The league’s coaches, refs and players — from LeBron James to Zion Williamson — have been using the anthem demonstrations to raise awareness as games pick back up in Orlando … a gesture that is being supported by NBA commish Adam Silver.

Isaac became the first player to choose to stand as the anthem was played before the Magic’s match-up with the Brooklyn Nets on Friday … while the rest of the team’s players and staffers took a knee.

It’s worth noting — Silver says everyone will have the option to kneel during the anthem without consequence … despite a league rule requiring players to stand.

The same goes for anyone who wishes to stand — no one is saying the players HAVE to kneel, either.

So far, Jonathan hasn’t commented on his decision to stand publicly — because the game is currently being played.

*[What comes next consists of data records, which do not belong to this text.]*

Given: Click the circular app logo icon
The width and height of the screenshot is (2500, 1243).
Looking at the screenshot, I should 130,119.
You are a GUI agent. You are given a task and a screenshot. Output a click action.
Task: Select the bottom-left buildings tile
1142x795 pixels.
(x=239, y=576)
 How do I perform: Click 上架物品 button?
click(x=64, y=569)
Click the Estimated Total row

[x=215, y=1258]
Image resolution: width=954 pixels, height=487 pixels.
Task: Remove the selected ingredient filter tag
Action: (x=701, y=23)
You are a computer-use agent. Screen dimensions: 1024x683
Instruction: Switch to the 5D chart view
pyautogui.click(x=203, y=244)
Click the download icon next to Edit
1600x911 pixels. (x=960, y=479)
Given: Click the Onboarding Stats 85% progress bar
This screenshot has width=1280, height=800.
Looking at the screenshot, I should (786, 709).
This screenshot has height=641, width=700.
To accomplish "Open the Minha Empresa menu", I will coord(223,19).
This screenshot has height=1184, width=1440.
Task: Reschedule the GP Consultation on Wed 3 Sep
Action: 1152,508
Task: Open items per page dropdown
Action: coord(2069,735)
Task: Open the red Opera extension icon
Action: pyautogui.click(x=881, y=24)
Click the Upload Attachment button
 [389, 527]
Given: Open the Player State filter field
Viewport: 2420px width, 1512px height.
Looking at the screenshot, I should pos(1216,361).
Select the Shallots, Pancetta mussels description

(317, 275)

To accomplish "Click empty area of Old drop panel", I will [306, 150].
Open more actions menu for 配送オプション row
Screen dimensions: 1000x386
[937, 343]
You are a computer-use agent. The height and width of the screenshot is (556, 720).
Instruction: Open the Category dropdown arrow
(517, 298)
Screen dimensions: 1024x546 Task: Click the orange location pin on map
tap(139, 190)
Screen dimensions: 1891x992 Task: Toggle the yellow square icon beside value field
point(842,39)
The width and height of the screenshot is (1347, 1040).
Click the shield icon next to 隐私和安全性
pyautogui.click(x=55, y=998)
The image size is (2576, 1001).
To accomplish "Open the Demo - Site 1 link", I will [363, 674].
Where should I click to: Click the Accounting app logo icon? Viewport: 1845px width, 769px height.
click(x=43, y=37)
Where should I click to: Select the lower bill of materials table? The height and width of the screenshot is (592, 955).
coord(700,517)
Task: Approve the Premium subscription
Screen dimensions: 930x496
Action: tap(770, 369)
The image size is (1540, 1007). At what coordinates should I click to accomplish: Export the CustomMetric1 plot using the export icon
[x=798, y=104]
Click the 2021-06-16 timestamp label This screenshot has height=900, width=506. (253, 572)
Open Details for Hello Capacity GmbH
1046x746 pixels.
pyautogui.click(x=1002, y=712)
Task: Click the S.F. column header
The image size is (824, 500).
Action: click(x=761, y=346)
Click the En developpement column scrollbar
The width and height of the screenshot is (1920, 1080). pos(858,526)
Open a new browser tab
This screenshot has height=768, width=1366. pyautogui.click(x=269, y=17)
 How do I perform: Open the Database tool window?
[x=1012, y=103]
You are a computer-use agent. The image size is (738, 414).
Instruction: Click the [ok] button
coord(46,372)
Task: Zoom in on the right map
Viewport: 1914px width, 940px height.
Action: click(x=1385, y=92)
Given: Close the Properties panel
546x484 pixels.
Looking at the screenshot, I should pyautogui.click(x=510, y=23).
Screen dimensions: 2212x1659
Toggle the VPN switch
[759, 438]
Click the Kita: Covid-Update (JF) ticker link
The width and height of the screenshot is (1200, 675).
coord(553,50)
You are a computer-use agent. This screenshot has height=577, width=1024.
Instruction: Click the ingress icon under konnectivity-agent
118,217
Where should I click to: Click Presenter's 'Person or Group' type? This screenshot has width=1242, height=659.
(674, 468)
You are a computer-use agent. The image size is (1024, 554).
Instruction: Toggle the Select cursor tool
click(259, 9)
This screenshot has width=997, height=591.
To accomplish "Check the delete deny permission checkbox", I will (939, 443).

But, when he does, we’ll update here.

Charles Barkley spoke about the demonstrations on Thursday during TNT’s “Inside The NBA,” saying, “The national anthem means different things to different people.”

“I’m glad these guys are unified. If people don’t kneel, they’re not a bad person. I want to make that perfectly clear. I’m glad they had unity, but if we have a guy who doesn’t want to kneel because the anthem means something to him, he should not be vilified.”

The Magic released a statement in support of the demonstration, saying, “The DeVos Family and the Orlando Magic organization fully supports Magic players who have chosen to leverage their professional platform to send a peaceful and powerful message condemning bigotry, racial injustice and the unwarranted use of violence by police, especially against people of color.”

“We are proud of the positive impact our players have made and join with them in the belief that sports can bring people together — bridging divides and promoting inclusion, equality, diversity and unity.”